New India Assurance IPO opens. What are brokerages saying about the issue?

Brokerages recommend subscribing to the issue citing good business potential, but highlight valuation concerns as well.

Moneycontrol News @moneycontrolcom

The primary market will see a new entrant in New India Assurance, which opened Wednesday. The company plans to raise estimated Rs 10,000 crore through the IPO. The issue will close on November 3.

The IPO comprises sale of 9.6 crore shares by the government, besides fresh issue of 2.4 crore shares. Thus, a total of 12 crore shares of the non-life insurer would be sold through the share sale offer, constituting around 14.56 percent of the company's post issue share capital.
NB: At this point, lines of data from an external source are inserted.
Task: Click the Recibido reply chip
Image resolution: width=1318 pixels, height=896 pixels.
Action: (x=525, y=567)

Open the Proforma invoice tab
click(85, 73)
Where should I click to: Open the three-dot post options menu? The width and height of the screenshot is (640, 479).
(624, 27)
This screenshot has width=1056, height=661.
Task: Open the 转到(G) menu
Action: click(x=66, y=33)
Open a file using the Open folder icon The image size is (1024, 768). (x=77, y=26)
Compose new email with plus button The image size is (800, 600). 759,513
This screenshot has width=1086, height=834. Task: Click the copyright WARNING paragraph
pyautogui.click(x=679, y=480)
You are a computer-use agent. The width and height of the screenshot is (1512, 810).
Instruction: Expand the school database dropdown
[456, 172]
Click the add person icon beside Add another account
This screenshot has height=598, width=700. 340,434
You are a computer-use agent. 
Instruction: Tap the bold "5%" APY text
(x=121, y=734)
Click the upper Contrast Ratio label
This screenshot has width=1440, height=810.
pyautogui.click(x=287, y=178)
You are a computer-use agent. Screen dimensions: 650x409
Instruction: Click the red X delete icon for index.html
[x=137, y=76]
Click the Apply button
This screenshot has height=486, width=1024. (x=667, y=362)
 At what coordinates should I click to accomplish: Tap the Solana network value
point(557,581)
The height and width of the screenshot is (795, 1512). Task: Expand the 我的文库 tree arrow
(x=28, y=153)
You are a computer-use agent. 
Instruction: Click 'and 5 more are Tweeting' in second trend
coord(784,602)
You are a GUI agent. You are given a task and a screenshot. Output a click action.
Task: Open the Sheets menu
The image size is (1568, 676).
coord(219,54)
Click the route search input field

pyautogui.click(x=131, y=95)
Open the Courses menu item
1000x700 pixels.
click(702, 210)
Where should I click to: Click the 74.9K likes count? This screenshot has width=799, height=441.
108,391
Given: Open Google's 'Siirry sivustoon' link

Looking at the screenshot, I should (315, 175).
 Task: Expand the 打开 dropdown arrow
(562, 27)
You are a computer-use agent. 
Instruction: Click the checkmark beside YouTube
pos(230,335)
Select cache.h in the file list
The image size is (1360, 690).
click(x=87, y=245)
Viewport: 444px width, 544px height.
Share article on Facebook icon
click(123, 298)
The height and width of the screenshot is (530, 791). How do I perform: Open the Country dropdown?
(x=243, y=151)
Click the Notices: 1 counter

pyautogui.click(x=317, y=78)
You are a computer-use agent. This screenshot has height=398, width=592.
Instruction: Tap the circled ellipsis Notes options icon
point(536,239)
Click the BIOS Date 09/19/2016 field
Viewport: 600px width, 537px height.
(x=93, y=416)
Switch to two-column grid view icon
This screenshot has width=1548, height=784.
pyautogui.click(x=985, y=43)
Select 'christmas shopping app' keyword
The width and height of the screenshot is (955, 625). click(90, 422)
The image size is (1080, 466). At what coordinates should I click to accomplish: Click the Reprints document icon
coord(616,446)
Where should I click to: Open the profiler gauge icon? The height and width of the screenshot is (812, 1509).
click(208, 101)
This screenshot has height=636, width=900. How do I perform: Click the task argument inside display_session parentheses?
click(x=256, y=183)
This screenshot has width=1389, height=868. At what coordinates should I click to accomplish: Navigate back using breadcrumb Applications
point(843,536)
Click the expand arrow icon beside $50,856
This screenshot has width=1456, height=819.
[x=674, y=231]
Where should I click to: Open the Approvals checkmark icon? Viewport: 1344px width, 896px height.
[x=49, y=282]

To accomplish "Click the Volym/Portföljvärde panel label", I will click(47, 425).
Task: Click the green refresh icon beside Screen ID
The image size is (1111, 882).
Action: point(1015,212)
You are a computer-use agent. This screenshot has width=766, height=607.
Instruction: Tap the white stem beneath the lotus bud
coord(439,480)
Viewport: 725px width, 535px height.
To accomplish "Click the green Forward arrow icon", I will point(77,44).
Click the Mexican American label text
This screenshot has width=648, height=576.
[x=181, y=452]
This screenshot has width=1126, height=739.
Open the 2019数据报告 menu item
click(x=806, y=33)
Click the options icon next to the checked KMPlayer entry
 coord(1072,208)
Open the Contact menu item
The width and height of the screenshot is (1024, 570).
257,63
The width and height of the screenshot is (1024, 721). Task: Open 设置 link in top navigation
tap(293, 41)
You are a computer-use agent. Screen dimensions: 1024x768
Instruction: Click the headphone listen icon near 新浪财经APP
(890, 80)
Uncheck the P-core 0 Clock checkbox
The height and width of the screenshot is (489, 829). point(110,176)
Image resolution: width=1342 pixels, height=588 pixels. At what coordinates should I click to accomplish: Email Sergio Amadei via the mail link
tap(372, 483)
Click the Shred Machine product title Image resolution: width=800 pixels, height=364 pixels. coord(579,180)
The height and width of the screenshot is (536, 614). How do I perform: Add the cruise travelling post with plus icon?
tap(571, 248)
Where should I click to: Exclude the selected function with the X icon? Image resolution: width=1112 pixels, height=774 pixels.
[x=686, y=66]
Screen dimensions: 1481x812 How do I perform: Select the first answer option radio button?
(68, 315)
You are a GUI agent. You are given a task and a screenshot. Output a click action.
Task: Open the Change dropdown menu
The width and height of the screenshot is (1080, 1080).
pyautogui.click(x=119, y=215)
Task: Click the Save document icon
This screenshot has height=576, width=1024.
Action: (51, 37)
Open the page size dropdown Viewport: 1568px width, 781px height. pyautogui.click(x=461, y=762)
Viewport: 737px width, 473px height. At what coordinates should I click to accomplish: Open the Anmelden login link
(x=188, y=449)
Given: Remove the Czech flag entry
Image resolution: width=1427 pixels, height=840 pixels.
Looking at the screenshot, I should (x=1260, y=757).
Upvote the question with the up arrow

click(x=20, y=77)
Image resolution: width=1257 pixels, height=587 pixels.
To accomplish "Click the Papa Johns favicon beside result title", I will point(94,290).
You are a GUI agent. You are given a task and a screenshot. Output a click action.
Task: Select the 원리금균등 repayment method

New India Assurance is expected to list on the stock exchanges on November 13, merchant banking sources said.

Axis Capital, Yes Securities, Nomura Financial Advisory and Securities (India) Pvt Ltd, IDFC Bank and Kotak Mahindra Capital Company are managing NIA's IPO.

Brokerages recommend subscribing to the issue citing good business potential, but highlight valuation concerns as well.

KR Choksey | Subscribe

The brokerage house believes growth drivers are already in place to support the company as indicated by low penetration, rising income levels, rise in sales of new vehicles and increasing coverage of insurance. “Plus, a solvency ratio of 2.2x (against a regulatory minimum of 1.5x) places the company in a comfortable position to pursue growth going forward,” the brokerage said in its report.

While the issue looks expensive, but future growth potential of general insurance and given the company’s market leadership position, reputation and strong brand name, the brokerage recommends subscribing to the issue.

Geojit | Subscribe

Geojit said the company enjoys a strong capital position with a solvency ratio of 2.22x as of FY17 compared to the IRDAI specified control level of 1.5x. “India continues to be an underpenetrated market with a general insurance penetration of 0.8 percent versus global average of 2.8 percent. This provides enough growth headroom to Indian non-life insurers,” the brokerage house said in its report.

In terms of valuations, the issue is priced at a price to earnings (P/E) of 32x on Q1FY18 EPS and price to book (P/B) of 4.3x on Q1FY18 book value. “We believe the issue is reasonably priced considering its robust financial position, pan-India reach and bright growth prospect of the overall general insurance sector in the future,” the report added.

ICICI Securities | Subscribe

The brokerage spoke on the valuations and said that being slightly expensive with high combined ratios, we believe one should subscribe only from a longer term view and not for the purpose of accruing listing gains.

Reliance Securities | Subscribe

Reliance Securities pointed out that the firm has been successfully maintaining its leadership position in non-life insurers through various cycles of industry evolution. It expects to deliver strong performance on the back of lower general insurance penetration in India.

The brokerage subscribing to the Issue as it provides a healthy investment opportunity for the long-term investors.

Centrum | Avoid

Centrum said that the issue appears expensive considering a very low return ratio of mere 6.8 percent RoE, operating loss of ₹901 crore and declining net profit. “In comparison private players in the general insurance space have better growth rates and RoEs of close to 20 percent,” the report added.

While the company holds leadership position, it is difficult to justify its valuation due to weak fundamentals, it said.